Of Nightingales That Weep
- First edition
- Author: Katherine Paterson
- Illustrator: Haru Wells
- Language: English
- Genre: Children's historical novel
- Publisher: Crowell
- Publication date: 1974
- Publication place: United States
- Media type: Print (hardcover)
- Pages: 170 pp (hardcover edition)
- ISBN: 978-0-690-00485-4 (hardback edition)
- OCLC: 902835
- LC Class: PZ7.P273 Of

= Of Nightingales That Weep =

1974 historical novel for children by Katherine Paterson

Of Nightingales That Weep is a historical novel for children written by Katherine Paterson, published by Crowell in 1974. Set in medieval Japan, the novel tells the story of Takiko, the 11-year-old daughter of a slain samurai warrior. Takiko's mother remarries Goro, a gentle but unattractive potter/dwarf, whom Takiko fears. When she matures into adulthood, Takiko is able to find employment in the court of the Japanese emperor and falls in love with an enemy spy-Hideo. Eventually, she returns home and is able to reconcile her feelings towards Goro.

Of Nightingales That Weep won the 1994 Phoenix Award from the Children's Literature Association as the best English-language children's book that did not win a major award when it was originally published twenty years earlier. The award is named after the mythical bird phoenix, which is reborn from its ashes, to suggest the book's rise from obscurity.

==Summary==
Set during the Genpei War, the two rival Japanese clans, the Genji and Heike, are constantly battling for the support of the Senior Cloistered Emperor and the power to rule Japan. Takiko is a beautiful girl who can talentedly play the koto, a thirteen-stringed instrument. She is only eleven years old when her samurai father nobly dies in a battle for the Heike cause. Soon after, her mother remarries a disfigured country potter named Goro. Goro is neither Genji nor Heike, and although he is physically contorted, he has a kind spirit.

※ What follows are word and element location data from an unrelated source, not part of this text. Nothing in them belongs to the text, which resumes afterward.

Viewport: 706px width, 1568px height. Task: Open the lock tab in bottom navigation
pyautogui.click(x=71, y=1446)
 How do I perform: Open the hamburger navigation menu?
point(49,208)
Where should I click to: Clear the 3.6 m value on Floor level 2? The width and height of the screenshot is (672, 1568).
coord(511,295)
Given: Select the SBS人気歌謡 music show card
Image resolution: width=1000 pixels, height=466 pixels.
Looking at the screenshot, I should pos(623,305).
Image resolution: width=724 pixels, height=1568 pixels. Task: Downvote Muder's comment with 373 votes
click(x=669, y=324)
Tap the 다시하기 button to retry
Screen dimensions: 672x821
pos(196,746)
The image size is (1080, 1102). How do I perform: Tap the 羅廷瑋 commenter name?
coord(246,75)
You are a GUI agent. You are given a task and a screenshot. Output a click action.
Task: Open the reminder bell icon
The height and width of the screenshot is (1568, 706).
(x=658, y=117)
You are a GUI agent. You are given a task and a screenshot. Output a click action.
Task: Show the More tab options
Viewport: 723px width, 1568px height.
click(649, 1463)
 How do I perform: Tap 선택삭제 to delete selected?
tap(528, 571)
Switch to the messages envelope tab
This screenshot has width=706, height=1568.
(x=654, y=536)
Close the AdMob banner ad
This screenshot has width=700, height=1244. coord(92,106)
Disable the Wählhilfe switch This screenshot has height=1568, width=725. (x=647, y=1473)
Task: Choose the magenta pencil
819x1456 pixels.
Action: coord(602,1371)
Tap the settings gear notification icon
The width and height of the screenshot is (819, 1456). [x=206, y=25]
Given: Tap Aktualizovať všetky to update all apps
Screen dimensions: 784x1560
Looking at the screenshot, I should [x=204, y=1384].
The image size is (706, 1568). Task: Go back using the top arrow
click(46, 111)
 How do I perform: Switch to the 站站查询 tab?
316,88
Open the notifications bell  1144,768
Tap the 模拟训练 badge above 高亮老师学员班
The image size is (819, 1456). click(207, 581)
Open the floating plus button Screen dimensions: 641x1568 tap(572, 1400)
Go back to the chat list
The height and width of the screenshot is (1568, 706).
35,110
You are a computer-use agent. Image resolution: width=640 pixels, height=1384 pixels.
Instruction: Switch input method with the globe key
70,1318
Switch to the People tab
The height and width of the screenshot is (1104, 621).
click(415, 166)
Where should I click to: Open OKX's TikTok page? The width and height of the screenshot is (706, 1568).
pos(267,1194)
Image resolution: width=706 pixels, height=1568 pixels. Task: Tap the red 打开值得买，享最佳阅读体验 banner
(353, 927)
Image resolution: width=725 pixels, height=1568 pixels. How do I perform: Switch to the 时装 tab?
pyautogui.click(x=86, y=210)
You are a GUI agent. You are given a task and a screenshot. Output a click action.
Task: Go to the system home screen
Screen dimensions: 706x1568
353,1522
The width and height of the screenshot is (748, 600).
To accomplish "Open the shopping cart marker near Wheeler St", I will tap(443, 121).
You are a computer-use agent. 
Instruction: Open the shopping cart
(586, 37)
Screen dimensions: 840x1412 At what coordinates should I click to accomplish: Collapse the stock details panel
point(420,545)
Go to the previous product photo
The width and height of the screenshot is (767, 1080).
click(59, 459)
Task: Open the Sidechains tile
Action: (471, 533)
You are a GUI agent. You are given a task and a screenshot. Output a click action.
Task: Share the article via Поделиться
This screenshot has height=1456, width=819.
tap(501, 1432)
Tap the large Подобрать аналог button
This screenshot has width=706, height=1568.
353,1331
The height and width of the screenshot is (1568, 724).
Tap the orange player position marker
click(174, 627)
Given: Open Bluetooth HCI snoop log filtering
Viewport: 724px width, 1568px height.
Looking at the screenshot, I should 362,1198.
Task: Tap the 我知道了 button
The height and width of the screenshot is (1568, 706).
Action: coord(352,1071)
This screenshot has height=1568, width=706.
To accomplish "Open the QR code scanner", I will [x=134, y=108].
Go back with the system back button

At first, Takiko doesn't like Goro because of what he looks like on the outside. However, Takiko learns to see further inside Goro's true character, and begins to respect him. However, her newfound trust is tested when her mother gives birth to a son. After over a year in the country with the little boy, a merchant visits Goro's farm and takes Takiko to the capital as a lady-in-waiting to the princess. With her elevated status, she is now more respected. When visiting a temple under the princess’ vague orders, she falls in love with a Genji spy named Hideo. Because of her beauty and talented koto playing, the princess sends Takiko to the young Heike Emperor Antoku to support him through hard times with her music and mental encouragement.

Soon, several members of the Heike royal family, including Takiko, are sent into exile to escape the power-hungry Genji who are threatening to attack the city. They bring with them the Imperial Regalia, a set of objects necessary to crown a new emperor. This way, they can ensure that the Genji will not crown a new Genji emperor, and the Heike can still stay in command of Japan. All the members of the Heike party are exiled to an island because the Genji do not yet have a strong sea fleet to reach them and attack them. After a few months, the Genji make their first attack on the mountainside of the mainland. The Heike are prepared with soldiers, but they are forced to retreat. The members of the Heike royal court are rushed back to their island. After a few months, Takiko finds Hideo spying in the manor garden. After talking, Takiko lets Hideo go because of her love for him.

Soon after, when praying in a temple, Takiko discovers Hideo's secret hideout. After talking for a while, Takiko goes back to the manor of her exile. Soon, the Genji make their first attack from the sea. They bring a small fleet, and a few hundred skilled soldiers. They then set fire to the area surrounding the manor. The Heike are petrified as they board warships and begin fighting. After losing confidence, the Heike retreat.

Soon, the lead Heike general comes up with a plan to destroy the Genji. However, his plan fails, and the Heike are captured. Several members of the Heike nobility, including the Emperor, jump overboard before being captured to avoid humiliation. After Takiko escapes with Hideo's help, she returns to Goro. She finds out that when she was gone, her mother and brother died of sickness. Takiko starts to work in the fields and loses much of her beauty because of her filthy feet, her frostbitten hands, and her brittle hair. Worst of all, she has a huge burn on her face because of an accident with Goro. Her callused hands prevent her from playing the koto as beautifully as she did before. When Hideo comes to visit Takiko, he sees Takiko's loss of beauty. Feeling that his life has no more meaning, he says farewell to Takiko for the last time. Takiko, knowing that no one would wish to marry someone as ugly as her, marries Goro and has a baby daughter.